Reading Alan Watts is, simply put, refreshing. There's a whole lot of Oh yeah, that's right, I'd forgotten that, but that's good to keep in mind! that goes through my head when I've read his works. Watts was profound not because he came up with a lot of new ideas, but because he reminded his readers of some very simple truths about life, and some oft-forgotten ways of reframing the world, that most of his target audience have long ago lost touch with.
Alan Watts was like a good psychologist -- he didn't so much teach new concepts, so much as bring people troubled by the confusion and paradoxes of modern life to new perspectives, making their anxieties more manageable.
Alan Watts was living proof that one doesn't need big words, italicized foreignisms, and lengthy sentences to express profound concepts, and that most profound truths are very much expressible and understandable to the average Joe. I've taken this lesson with me into medicine, where my favorite part of the job is teaching patients about their bodies in plain English.

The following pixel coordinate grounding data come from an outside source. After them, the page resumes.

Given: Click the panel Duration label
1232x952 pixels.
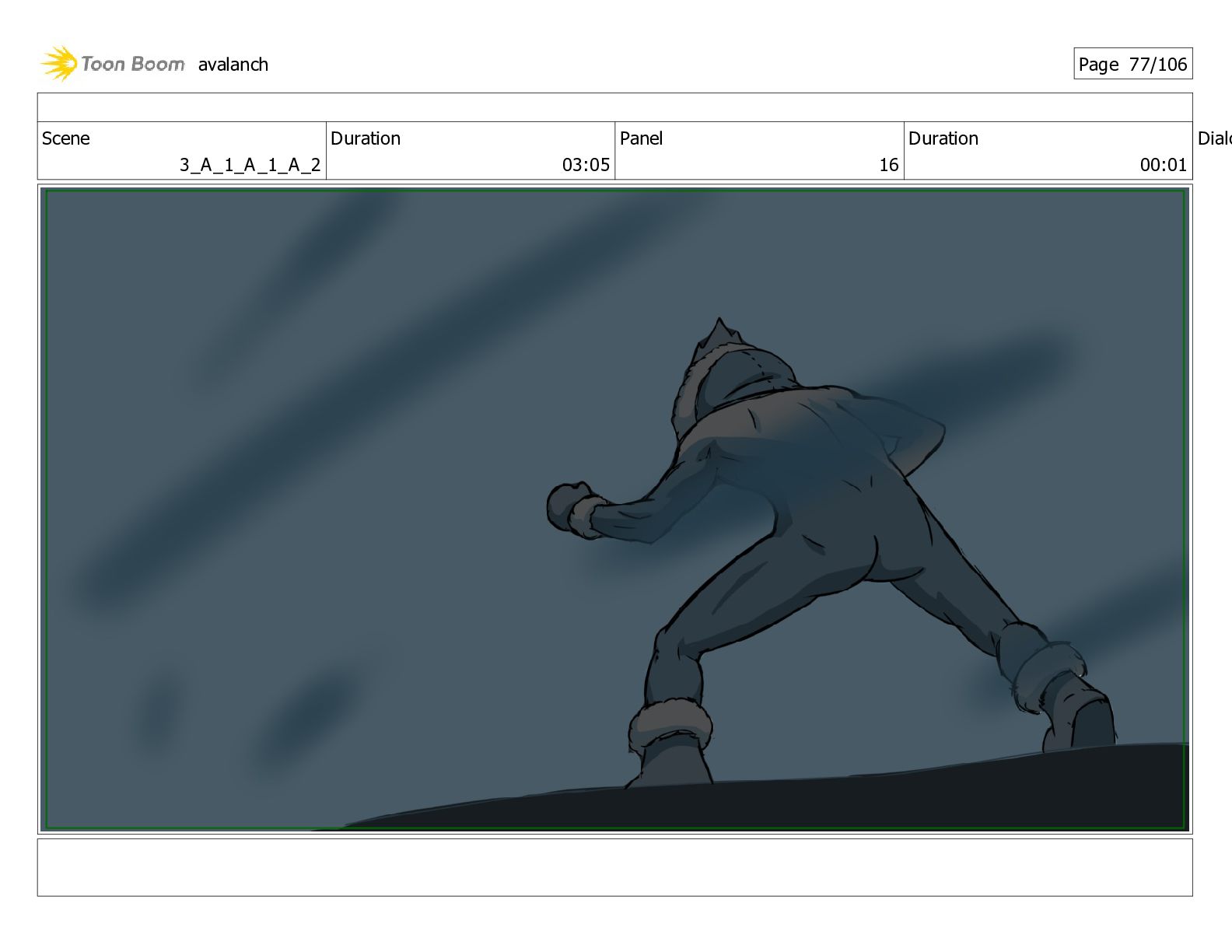Looking at the screenshot, I should pyautogui.click(x=943, y=138).
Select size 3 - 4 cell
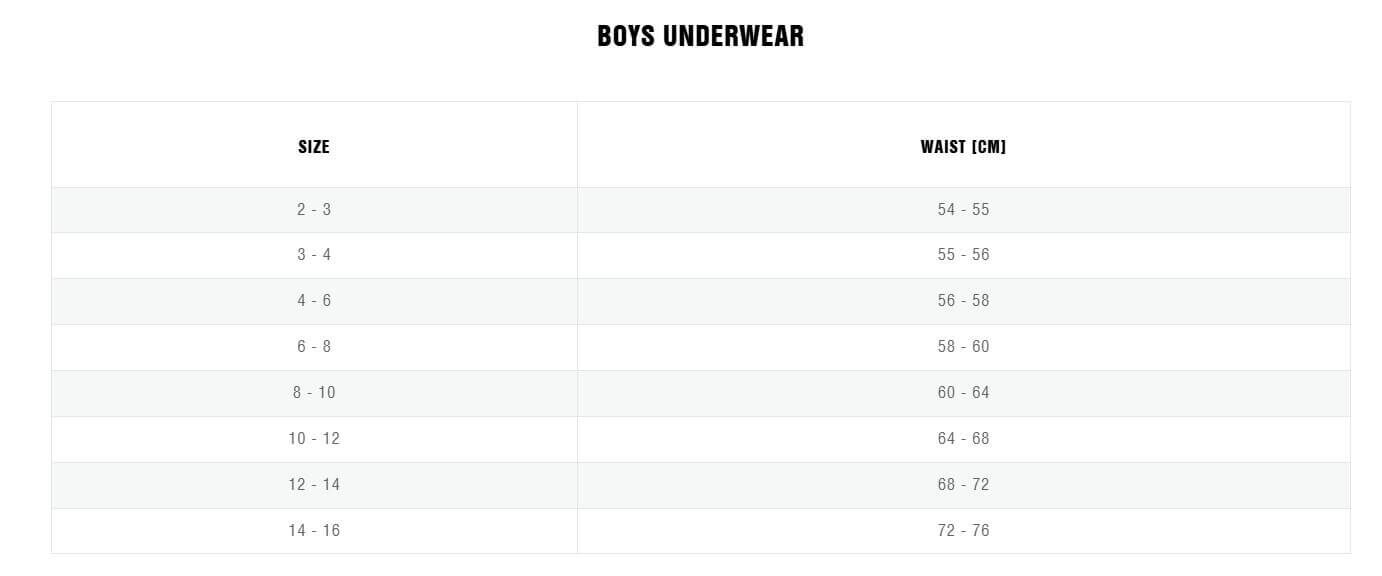This screenshot has width=1382, height=576. pyautogui.click(x=314, y=255)
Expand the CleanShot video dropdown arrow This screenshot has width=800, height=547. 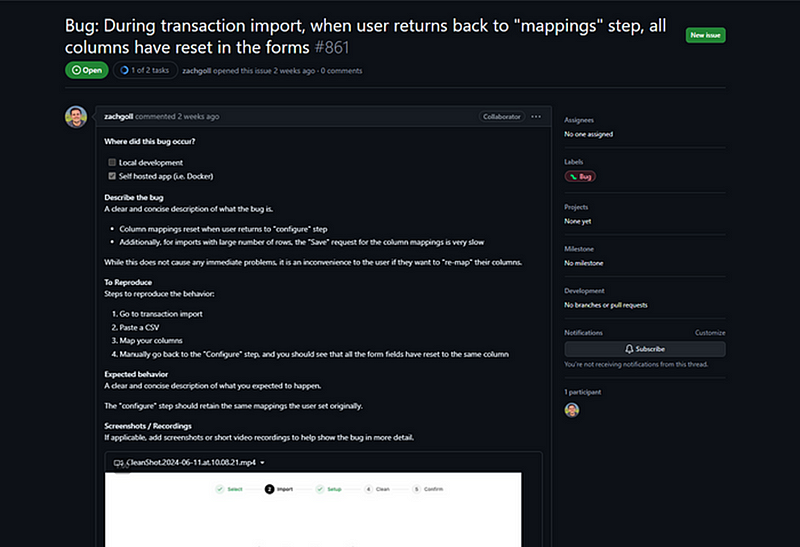(262, 463)

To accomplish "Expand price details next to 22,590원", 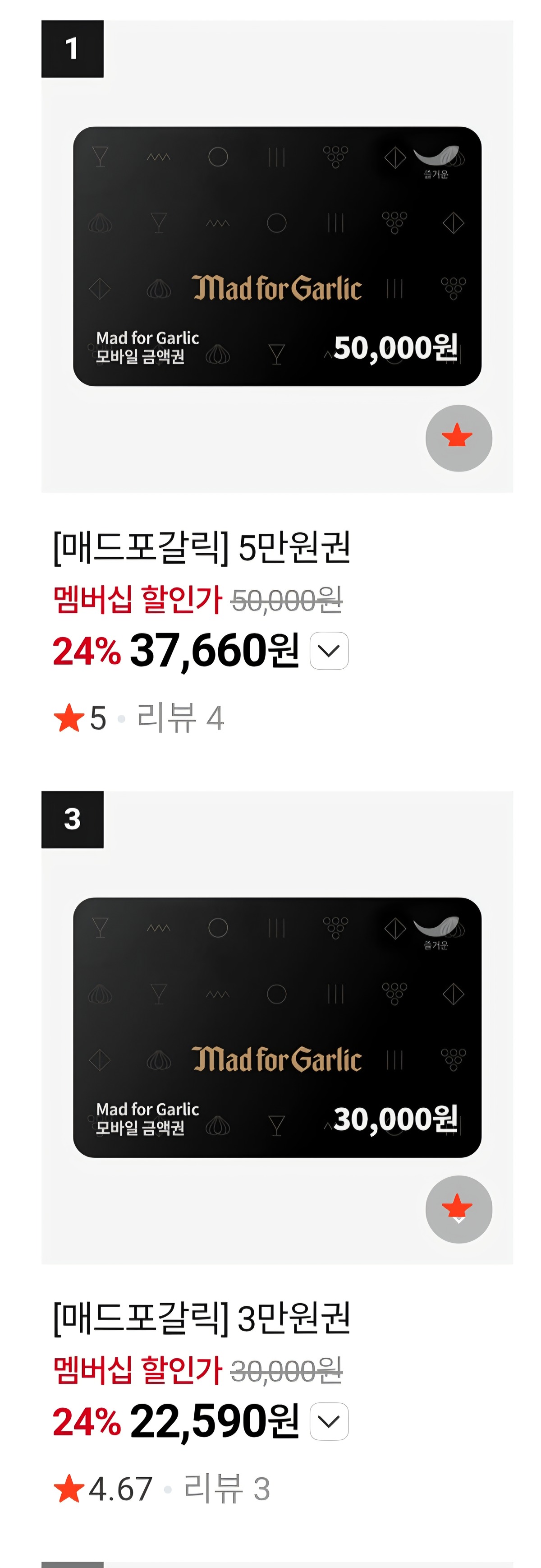I will tap(329, 1421).
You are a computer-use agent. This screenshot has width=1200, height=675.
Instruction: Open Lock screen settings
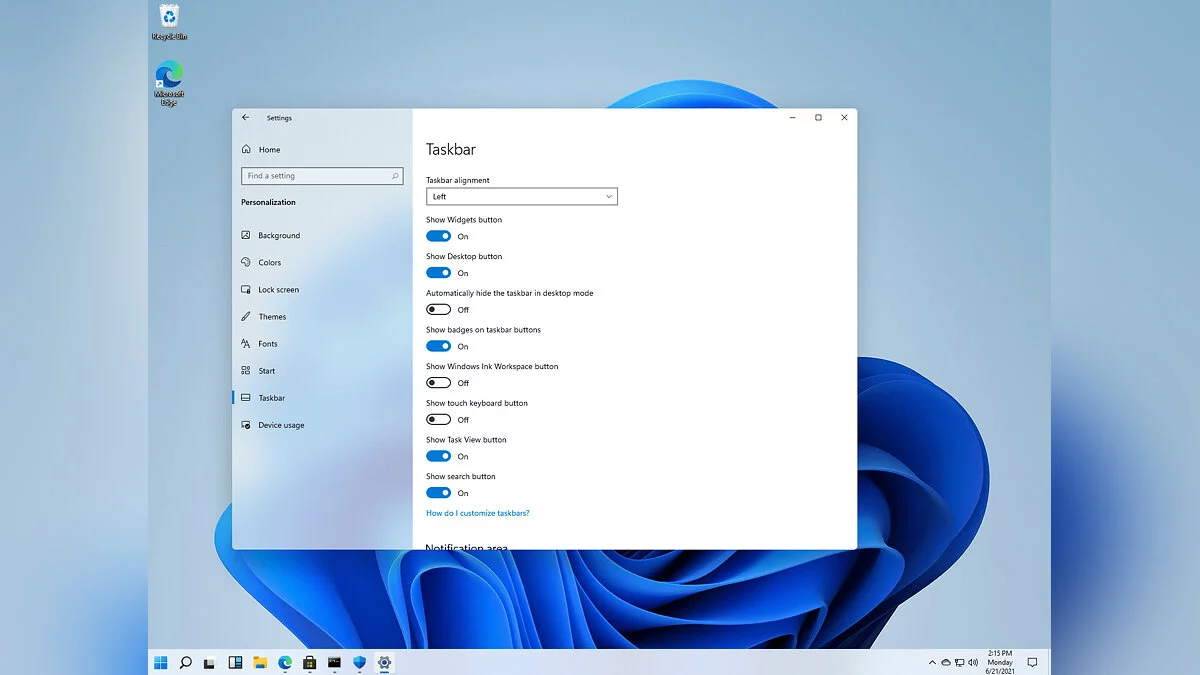click(278, 290)
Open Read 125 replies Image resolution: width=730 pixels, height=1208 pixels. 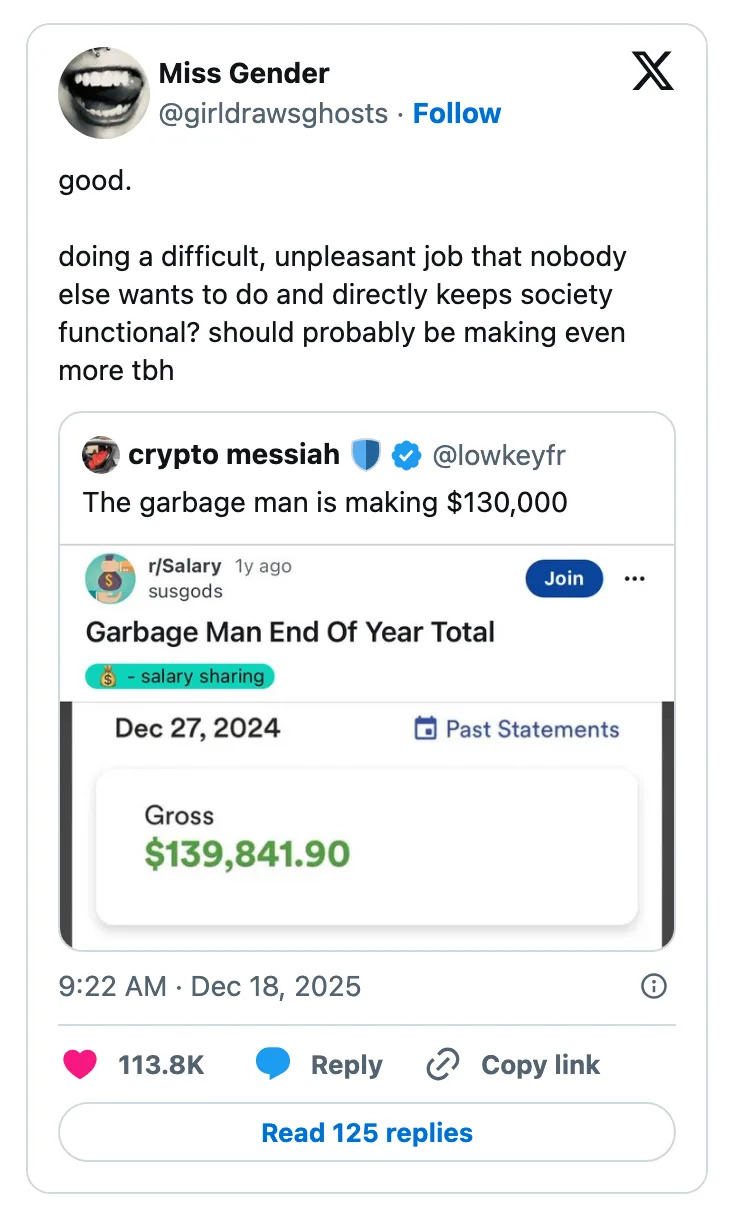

Whenever I hear someone be dismissive of Alan Watts as a "real philosopher", I've learned that this is a good indicator of someone I'm probably not going to enjoy having heady conversations with, and is probably looking for something very different out of intellectual exchanges than I am. In my experience, people approaching philosophy from the background of Analytical philosophy, formal logic, mathematics, and the natural sciences are not too impressed with Watts. But approaching the philosophical as I am, from a familiarity with chaplaincy and religious ministry, counseling and psychotherapy, teaching, geography, cultural studies, and medicine, he's definitely speaking my language.